Jenelle - July 18th, 2014 at 12:03 AM
I'm hearing your message from Denver Colorado! Keep up the good work, young lady. It's wonderful to hear about your school accomplishments (9th in your class!) and hear about your kind heart. Girls rule! And thanks to JH for using this medium of communication to share the LOVE!
CJA - July 18th, 2014 at 8:25 AM
Please tell me Noonday is using Margaret Becker's "Noonday Sun" as your theme song.

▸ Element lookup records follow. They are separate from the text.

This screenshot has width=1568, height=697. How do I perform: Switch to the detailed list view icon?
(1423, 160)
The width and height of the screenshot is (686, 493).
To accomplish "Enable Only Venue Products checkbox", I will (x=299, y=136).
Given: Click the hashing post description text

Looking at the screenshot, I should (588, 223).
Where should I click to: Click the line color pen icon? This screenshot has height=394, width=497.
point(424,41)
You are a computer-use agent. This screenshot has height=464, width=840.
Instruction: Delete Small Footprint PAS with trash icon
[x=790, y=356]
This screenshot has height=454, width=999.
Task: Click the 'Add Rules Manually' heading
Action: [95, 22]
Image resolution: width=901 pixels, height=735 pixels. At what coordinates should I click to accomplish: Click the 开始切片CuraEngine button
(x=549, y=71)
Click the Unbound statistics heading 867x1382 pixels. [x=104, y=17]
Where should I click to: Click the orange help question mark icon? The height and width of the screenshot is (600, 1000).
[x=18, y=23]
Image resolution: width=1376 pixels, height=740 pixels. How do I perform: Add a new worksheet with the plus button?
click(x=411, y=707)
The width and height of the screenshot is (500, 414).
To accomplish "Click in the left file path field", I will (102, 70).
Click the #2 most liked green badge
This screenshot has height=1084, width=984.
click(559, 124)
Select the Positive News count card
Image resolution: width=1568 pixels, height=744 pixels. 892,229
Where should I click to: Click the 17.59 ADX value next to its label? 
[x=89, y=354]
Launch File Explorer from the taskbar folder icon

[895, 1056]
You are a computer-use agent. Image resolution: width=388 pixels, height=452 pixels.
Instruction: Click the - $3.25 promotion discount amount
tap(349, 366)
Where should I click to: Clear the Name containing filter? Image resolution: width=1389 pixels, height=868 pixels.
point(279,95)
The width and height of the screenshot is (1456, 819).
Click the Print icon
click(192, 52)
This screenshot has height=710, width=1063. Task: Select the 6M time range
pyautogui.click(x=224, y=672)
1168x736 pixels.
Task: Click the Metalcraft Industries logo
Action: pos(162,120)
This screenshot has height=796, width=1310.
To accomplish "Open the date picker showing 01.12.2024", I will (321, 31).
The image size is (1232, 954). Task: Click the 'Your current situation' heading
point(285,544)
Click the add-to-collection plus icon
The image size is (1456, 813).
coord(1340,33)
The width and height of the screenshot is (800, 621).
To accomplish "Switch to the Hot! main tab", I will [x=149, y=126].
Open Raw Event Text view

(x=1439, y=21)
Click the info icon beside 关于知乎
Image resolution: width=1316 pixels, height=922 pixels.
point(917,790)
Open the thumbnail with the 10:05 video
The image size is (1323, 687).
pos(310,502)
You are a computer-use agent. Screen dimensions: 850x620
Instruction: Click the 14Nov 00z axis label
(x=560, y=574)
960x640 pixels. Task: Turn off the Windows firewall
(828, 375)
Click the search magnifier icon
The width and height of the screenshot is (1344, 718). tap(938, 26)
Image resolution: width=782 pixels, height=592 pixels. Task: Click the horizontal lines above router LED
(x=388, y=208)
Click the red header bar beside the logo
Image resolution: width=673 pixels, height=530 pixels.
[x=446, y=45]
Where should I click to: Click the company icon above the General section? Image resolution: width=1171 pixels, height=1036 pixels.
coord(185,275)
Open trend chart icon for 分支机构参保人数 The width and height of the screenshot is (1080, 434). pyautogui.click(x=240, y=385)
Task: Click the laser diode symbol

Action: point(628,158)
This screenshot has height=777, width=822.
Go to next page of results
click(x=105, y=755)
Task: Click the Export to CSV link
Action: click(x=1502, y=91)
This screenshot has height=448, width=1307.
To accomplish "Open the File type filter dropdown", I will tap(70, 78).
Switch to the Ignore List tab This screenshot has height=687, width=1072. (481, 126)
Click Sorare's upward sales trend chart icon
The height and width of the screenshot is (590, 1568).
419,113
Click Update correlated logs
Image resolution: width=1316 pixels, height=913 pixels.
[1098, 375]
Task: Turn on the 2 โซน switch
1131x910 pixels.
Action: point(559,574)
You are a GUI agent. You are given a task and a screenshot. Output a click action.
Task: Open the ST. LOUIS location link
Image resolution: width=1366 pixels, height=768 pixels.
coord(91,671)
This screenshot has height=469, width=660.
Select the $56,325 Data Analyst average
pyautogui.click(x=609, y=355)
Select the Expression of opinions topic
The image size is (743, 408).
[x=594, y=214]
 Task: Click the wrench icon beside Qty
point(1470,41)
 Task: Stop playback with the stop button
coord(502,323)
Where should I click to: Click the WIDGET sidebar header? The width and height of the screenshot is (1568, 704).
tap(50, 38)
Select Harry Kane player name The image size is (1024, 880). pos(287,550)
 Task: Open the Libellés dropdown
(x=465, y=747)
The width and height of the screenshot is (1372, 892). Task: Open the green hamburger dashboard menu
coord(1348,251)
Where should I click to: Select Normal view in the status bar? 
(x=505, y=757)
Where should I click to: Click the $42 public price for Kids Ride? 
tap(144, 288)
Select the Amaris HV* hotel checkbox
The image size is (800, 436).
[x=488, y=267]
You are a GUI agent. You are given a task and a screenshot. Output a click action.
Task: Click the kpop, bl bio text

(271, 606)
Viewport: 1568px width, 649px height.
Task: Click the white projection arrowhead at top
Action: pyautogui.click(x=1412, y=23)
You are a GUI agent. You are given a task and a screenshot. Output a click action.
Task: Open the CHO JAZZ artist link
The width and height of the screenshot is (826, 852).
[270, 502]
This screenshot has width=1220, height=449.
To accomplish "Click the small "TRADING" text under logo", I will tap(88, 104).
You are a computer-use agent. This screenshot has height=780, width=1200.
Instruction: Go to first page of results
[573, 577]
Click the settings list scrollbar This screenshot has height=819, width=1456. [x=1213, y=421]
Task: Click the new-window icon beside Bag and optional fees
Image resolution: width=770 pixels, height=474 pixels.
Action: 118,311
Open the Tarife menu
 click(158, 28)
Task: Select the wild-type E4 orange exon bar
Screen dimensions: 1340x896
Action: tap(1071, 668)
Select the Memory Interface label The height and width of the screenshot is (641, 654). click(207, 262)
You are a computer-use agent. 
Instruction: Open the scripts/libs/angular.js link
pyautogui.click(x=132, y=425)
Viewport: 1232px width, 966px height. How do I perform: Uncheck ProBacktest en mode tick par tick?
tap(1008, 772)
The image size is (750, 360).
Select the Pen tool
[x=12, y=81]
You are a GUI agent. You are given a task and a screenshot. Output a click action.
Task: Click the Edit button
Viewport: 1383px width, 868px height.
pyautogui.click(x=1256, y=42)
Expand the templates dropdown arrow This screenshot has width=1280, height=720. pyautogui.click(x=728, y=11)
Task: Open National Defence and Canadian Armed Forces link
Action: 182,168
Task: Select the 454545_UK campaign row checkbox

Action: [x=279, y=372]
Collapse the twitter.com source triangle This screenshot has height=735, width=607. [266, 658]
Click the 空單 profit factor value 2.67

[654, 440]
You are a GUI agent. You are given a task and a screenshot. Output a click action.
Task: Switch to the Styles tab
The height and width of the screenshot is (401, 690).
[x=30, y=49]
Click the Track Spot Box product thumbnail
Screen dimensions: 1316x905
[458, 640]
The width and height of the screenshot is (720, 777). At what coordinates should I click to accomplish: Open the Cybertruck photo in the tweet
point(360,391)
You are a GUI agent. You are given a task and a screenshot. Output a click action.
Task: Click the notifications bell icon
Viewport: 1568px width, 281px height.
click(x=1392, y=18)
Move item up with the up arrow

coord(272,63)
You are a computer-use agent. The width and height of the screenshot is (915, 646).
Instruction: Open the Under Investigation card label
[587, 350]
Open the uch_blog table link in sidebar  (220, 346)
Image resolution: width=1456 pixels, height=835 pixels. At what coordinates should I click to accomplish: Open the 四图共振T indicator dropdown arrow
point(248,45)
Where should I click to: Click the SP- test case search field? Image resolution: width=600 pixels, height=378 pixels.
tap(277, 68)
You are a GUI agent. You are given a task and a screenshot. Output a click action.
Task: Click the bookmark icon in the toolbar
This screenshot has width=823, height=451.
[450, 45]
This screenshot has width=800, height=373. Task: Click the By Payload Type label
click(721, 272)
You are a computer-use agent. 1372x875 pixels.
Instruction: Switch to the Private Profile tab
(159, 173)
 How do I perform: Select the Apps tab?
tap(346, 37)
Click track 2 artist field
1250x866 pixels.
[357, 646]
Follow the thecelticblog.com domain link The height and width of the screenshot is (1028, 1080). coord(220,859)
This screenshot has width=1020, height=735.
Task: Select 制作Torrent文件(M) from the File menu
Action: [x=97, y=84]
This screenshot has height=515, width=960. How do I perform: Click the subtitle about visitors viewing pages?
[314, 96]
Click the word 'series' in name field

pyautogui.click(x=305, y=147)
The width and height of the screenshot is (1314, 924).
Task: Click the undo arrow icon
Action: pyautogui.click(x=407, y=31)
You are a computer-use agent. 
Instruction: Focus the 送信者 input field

Melanie Strobel - July 18th, 2014 at 10:28 AM
I am hearing your message Jen Hatmaker. You have been given a gift to explain the unimaginable. Thank you for your tireless work on behalf of those who endure and have endured unspeakable traumas. I hope one day to meet the beautiful women you are sharing about but the truth is there are such amazing women all over the world who need protection, empowerment, education and a voice. I am blessed to advocate as best I can every day and have finally signed on with Noonday Collection to make a difference right here in a very easy way. I love the idea of women taking care to hear the needs of other women. No matter where we live we all share the same desires of love protection and justice. Thank you for your powerful read!
Lydia - July 18th, 2014 at 12:32 PM
we got your message Jaime. Thank you Jen for going, thank you for making me aware of this opportunity to partner.
Betty - July 19th, 2014 at 11:25 AM
Thank you for sharing the plight of this girl and the many others like her. Thank you, too, for giving us a concrete way to help. I'll be contributing to IJM today and continue to buy the wonderful items from Noonday Collection. So glad my precious daughter Sarah Caruth is a part of your group!
Christy Largent - July 19th, 2014 at 7:56 PM
Thank you for this beautiful story and all the other stories you've shared during your trip. I'm thankful to learn of this excellent work and look forward to supporting it starting August 7th at the #styleforjustice event. I'm having a trunk show at my home in our small town, and look forward to starting the conversation of how we, in California can help our sisters on the other side of the world. Keep up the great work!
Mimi - July 19th, 2014 at 8:55 PM
Oh, my heart.

emily - July 22nd, 2014 at 2:18 PM
Well said. Thanks for delivering the message.
Sherri - July 23rd, 2014 at 6:06 PM
Once we've heard, we cannot act as if we do not know. Tears are rolling down my cheeks. Thank you for your beautiful message, Jen. Is there anyway we can send cards/letters to these beautiful women/girls as a means of encouragement?
Sarah Crane - August 1st, 2014 at 9:22 AM
I read this with tears rolling down as well. I live in a far corner of Uganda working with high schoolers, coaching a girls football team, walking with these precious ones. The fear and the hurt and pain are real in their eyes, in their stories. It so encourages me to read of the work of IJM and Noonday and to pray they multiply and grow all over this continent and world. This work for justice, freedom, and dignity are a beautiful picture of the Kingdom come. May we each find our part in that call and, as you said, use our influence for all its worth! Amen and yes. Thank you sister!
michelle - August 25th, 2016 at 2:49 PM
This post really resonated with me. I just learned that my sister was a victim of a gang rape. I'm heartbroken and feel a bit lost on how to process, accept, and proceed. And if I feel this broken, how she must and is feeling, and how whether she likes it or not, this will be part of her story every day for the rest of her life.

I want to help. I want to be part of the change. How can I help? Can you help guide me there?